“We only have so many faces in our pockets”: the role Johnny Depp will always regret not playing

Of all the roles that Johnny Depp has taken on, he surprisingly never played the part that Marlon Brando urged him to take.

Depp’s career is a fascinating case of misinterpreted expectations, as he’s always been an actor who seems to fear being pinned down to just one thing, and although Hollywood seemed keen to make him a heartthrob early on in his career after his breakout role in 21 Jump Street, he instead decided to pursue roles from more artsy, experimental directors like Jim Jarmusch, Tim Burton, and Terry Gilliam, which brough him acclaim.

On the other end of the eccentricity spectrum, his turn as Captain Jack Sparrow in Pirates of the Caribbean: The Curse of the Black Pearl wasn’t just an announcement that he was the blockbuster king of Hollywood, but was a means for him to get back in the good graces of critics and mainstream audiences. The swashbuckling adventure earned him his first Academy Award nomination for ‘Best Actor’, and he would soon be recognised two more times for his performances in Finding Neverland and Sweeney Todd: The Demon Barber of Fleet Street, but unfortunately, his career began to spiral out of control when he continued to heighten his eccentricities, taking on roles like Willy Wonka in Charlie & the Chocolate Factory that he was ill-suited for.

Eventually, Depp’s films even began to fall out of favour with the public, leading him to his depressing current state, where he only seems to appear in tiny international projects that barely get released outside of festivals.

Considering that the actor has played characters as diverse as Tonto from The Lone Ranger and the Mad Hatter in Alice in Wonderland, it’s a bit surprising that he never took a more serious interest in the work of William Shakespeare, and he recalled that his friend and mentor, Marlon Brando, once urged him to play one of Shakespeare’s most iconic tragic heroes.

“He asked me how many movies I did a year, and at the time I said, I don’t know, maybe three or something,” Depp said, “He says, ‘Too much, kid. That’s too much. We only have so many faces in our pockets, you know’. I said, ‘OK, I get it’. He said, ‘Why don’t you play Hamlet? You should play Hamlet.’”

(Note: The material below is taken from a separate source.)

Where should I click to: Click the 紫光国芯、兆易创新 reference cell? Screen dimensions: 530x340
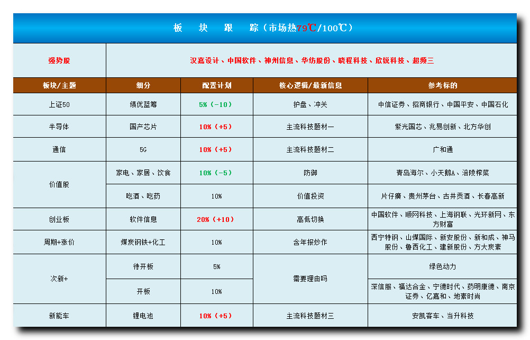pyautogui.click(x=442, y=127)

Depp revealed he had been trepidatious about playing the role at the time, but now regrets never taking the opportunity: “I said,’ I don’t know, you know, Hamlet’s the kind of cliché thing’. He said, ‘No, man. Do it before you’re too old to do it’. He said, ‘I never got the chance. I never did it. You should do it. Go do it’, and so that still sticks in my head is the possibility of, you know, before I’m too long in the tooth to play Hamlet.”

Given that Hamlet is a role intended for a young actor, it’s unlikely that Depp would now get the opportunity to appear in a new version of the play. It’s a part that has been portrayed by many great actors in both the past and present of Hollywood, including Mel Gibson, Kenneth Branagh, George MacKay, Ethan Hawke, Richard Burton, Riz Ahmed, and David Tennant.

Brando never played Hamlet, but he did earn one of his most significant roles as Mark Antony in Julius Caesar, and as for Depp, the closest thing he’s doing next to a Shakespearean role is playing another iconic literary character in Ti West’s new version of Ebenezer: A Christmas Carol.